En l'espèce, la demande d'expertise a été présentée dès l'engagement du procès, directement devant le juge du fond.

En tout état de cause, avant de déterminer et d'évaluer le préjudice écologique invoqué, le juge saisi de l'affaire doit statuer sur la responsabilité civile de chacune des sociétés attraites en la cause, sur le fondement des articles 1240 et 1246 du code civil, si bien que la demande d'expertise apparaît prématurée.

C'est à bon droit que le juge de la mise en état a rejeté cette demande.

Il convient de confirmer l'ordonnance en ce qu'elle a réservé les dépens et les indemnités de procédure.

Chaque partie conservera la charge de ses dépens d'appel.
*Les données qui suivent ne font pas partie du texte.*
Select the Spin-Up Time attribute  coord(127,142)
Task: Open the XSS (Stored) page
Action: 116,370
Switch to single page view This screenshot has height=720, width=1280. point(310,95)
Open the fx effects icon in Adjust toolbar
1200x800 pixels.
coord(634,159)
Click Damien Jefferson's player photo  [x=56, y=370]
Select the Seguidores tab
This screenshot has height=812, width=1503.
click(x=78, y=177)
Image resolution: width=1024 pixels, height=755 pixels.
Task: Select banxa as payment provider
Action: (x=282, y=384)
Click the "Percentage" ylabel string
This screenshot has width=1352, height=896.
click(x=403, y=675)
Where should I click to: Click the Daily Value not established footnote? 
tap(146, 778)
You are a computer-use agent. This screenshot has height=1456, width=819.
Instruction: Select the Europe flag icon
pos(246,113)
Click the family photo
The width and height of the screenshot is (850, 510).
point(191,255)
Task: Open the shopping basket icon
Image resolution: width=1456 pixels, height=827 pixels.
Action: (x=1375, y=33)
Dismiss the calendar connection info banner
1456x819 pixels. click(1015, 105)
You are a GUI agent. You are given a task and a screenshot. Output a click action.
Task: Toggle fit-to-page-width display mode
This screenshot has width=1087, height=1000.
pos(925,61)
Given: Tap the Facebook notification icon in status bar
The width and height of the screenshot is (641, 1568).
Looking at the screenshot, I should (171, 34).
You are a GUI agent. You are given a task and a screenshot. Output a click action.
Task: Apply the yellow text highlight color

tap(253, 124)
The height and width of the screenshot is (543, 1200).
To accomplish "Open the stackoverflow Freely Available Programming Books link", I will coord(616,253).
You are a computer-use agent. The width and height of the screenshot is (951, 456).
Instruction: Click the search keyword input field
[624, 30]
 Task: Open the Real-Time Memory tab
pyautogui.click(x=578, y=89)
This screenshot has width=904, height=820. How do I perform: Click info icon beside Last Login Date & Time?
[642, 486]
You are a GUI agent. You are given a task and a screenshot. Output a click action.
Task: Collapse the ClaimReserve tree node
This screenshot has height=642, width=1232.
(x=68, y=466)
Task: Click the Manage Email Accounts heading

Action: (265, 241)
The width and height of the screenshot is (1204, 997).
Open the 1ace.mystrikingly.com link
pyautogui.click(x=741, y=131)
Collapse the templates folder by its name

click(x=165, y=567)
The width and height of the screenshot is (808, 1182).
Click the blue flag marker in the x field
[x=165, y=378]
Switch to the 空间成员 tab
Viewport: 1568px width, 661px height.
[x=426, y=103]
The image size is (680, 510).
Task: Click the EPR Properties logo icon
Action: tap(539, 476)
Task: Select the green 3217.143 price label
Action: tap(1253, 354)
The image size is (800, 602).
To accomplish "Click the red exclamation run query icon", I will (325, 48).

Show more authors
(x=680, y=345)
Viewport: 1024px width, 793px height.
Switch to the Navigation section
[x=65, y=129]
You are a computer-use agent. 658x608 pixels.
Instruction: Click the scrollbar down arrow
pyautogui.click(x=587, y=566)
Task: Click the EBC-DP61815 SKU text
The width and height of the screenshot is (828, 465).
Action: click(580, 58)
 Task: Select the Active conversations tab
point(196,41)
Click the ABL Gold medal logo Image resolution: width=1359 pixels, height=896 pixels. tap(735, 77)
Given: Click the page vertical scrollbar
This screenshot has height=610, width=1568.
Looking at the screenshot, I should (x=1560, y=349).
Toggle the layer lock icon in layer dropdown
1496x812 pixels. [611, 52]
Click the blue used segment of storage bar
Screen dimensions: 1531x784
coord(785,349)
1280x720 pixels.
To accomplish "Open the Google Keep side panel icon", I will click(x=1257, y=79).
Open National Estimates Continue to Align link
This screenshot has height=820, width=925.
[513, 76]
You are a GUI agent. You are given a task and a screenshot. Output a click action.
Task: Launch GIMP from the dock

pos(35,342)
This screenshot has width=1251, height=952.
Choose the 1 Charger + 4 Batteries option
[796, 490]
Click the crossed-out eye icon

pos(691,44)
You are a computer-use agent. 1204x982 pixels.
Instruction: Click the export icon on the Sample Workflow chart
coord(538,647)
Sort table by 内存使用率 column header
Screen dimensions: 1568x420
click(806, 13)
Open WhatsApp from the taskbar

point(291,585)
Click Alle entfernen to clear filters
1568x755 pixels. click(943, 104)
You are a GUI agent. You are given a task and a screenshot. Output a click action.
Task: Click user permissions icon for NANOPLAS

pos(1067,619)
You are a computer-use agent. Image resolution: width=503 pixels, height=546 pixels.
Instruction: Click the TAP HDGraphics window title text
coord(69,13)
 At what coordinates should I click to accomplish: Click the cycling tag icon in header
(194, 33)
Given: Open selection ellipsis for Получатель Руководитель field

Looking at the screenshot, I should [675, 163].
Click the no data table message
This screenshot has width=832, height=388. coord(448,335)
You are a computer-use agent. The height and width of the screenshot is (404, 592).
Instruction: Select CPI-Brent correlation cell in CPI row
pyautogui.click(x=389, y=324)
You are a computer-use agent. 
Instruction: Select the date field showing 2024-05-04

Les demandes des sociétés Bayer et Gritche et de la LPO fondées sur l'article 700 du code de procédure civile en cause d'appel doivent être rejetées.

Dispositif

PAR CES MOTIFS

Statuant publiquement par arrêt mis à disposition au greffe et contradictoirement :

CONFIRME l'ordonnance, sauf en ce qu'elle a déclaré le juge judiciaire compétent pour statuer sur la totalité des demandes présentées devant lui et a rejeté la fin de non-recevoir tirée de la prescription de l'action en responsabilité fondée sur l'article 1245 du code civil,

STATUANT à nouveau sur ces points,

DIT que le juge judiciaire n'est pas compétent pour statuer sur les demandes de la LPO tendant à ce qu'il soit ordonné aux sociétés Bayer, Nufarm, Fertichem, Agri Canigou, Saga et Gritche de cesser la commercialisation et la livraison de produits contenant de l'imidaclopride, d'informer l'ensemble des clients ayant acheté des produits contenant de l'imidaclopride des risques liés à leur usage et de procéder au rappel des produits vendus contenant de l'imidaclopride et renvoie la LPO à mieux se pourvoir devant le juge administratif en ce qui concerne ces demandes,

DECLARE prescrite l'action principale de la Ligue pour la protection des oiseaux fondée sur l'article 1245 du code civil,

RENVOIE l'affaire devant le juge de la mise en état pour la poursuite de l'instruction,

LAISSE à chaque partie la charge de ses dépens d'appel,

REJETTE les demandes des sociétés Bayer et Gritche et de la LPO fondées sur l'article 700 du code de procédure civile en cause d'appel.